No Maranhão, Funai promove oficina de proteção e gestão ambiental para indígenas

Com o objetivo de atender uma demanda da etnia Tenetehara (Guajajara) por capacitação sobre o tema de gestão ambiental, a Fundação Nacional do Índio (Funai) promoveu uma série de oficinas na Terra Indígena Rio Pindaré, município maranhense de Santa Inês. O objetivo da ação foi apresentar à comunidade indígena os aspectos da Política Nacional de Gestão Ambiental e Territorial de Terras Indígenas (PNGATI), com ênfase nos eixos de governança e participação indígena e de prevenção e recuperação de danos ambientais.

Foto: Divulgação/Funai

As oficinas foram realizadas pelas servidoras da Coordenação-Geral de Gestão Ambiental (CGGAM), Bianca Ferreira Lima, Luana Machado de Almeida e Nathali Germano dos Santos na aldeia Areião, entre os dias 19 e 22 de outubro, com o apoio da equipe da unidade descentralizada da Funai em Imperatriz (MA). No primeiro dia de atividades, as servidoras da Sede da fundação apresentaram a PNGATI, seu contexto histórico, eixos de sustentação enquanto política pública indigenista e instrumentos.

No segundo dia, a equipe da Funai abordou a gestão integrada de recursos hídricos, com a posterior elaboração do planejamento local sobre o tema. A comunidade indígena conheceu os principais pontos sobre a gestão integrada de recursos hídricos, com ênfase na interface entre legislação, questão indígena e políticas públicas. Durante a atividade os indígenas receberam um material de apoio impresso com o detalhamento do conteúdo da oficina. Os participantes também debateram a recente criação do Comitê de Bacia Hidrográfica do Rio Pindaré.

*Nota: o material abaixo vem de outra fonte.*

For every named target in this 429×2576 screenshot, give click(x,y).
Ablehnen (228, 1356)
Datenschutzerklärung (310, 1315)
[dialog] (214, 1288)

A recuperação da vegetação nativa foi o tema do terceiro dia de atividades. Ministrada pela servidora Nathali Santos, a oficina foi marcada pelo relato dos indígenas acerca das ações que a etnia Tenetehara tem promovido em relação à proteção territorial e recuperação da vegetação nativa em suas terras, com destaque para o manejo do babaçu. Por sua vez, a equipe da Funai apresentou dados sobre cobertura vegetal, imagens de satélites, mapas e informações sobre o aumento de desmatamento no estado do Maranhão.

No último dia da oficina, a equipe da Funai e os indígenas participantes se deslocaram pela Terra Indígena Pindaré até o posto de vigilância no Lago Bolívia, onde realizaram o plantio de sementes de açaí em uma nascente próxima à margem do lago. Ao relatar as atividades desenvolvidas na Terra Indígena Rio Pindaré, a servidora Bianca Ferreira Lima ressaltou a troca de experiência entre as equipes do órgão indigenista e a comunidade indígena.

“Conhecemos mais de perto a realidade do território Tenetehara e o trabalho de monitoramento e gestão ambiental realizado pelos indígenas. Por outro lado, a iniciativa da Funai foi fundamental para que a comunidade indígena possa ampliar a recuperação da vegetação nativa de seu território, principalmente para qualificar a sua participação no atual processo de criação do Comitê de Bacia Hidrográfica do Rio Pindaré”, afirma Ferreira.

Proteção Territorial

De acordo com o Decreto nº 7.747/2012, a PNGATI busca garantir e promover a proteção, a recuperação, a conservação e o uso sustentável dos recursos naturais das Terras Indígenas. Visa, ainda, assegurar a integridade do patrimônio indígena, a melhoria da qualidade de vida e as condições plenas de reprodução física e cultural das comunidades indígenas, respeitando sua autonomia sociocultural.

A PNGATI também conta com recursos da ordem de 3,3 milhões de dólares por meio de Projeto de Cooperação Técnica Internacional com o Programa das Nações Unidas para o Desenvolvimento (PNUD). Dentre as contratações esperadas, está em andamento uma chamada pública para projetos de recuperação da vegetação nativa em Terras Indígenas nos biomas Caatinga, Cerrado e Mata Atlântica, além de consultoria para capacitação de servidores e indígenas.

Prorrogação

A Agência dos Estados Unidos para o Desenvolvimento Internacional (USAID) prorrogou até 2030 o Projeto de Cooperação Técnica Internacional que prevê um aporte de R$ 709 milhões na promoção do desenvolvimento sustentável na Região Amazônica por meio da conservação e do uso sustentável de seus ecossistemas. O projeto tem como principais ações a proteção de índios isolados e de recente contato; o apoio a ações de fiscalização; a recuperação da vegetação; a aceleração de empreendimentos sustentáveis; e o ordenamento da atividade turística em Terras Indígenas, entre outros.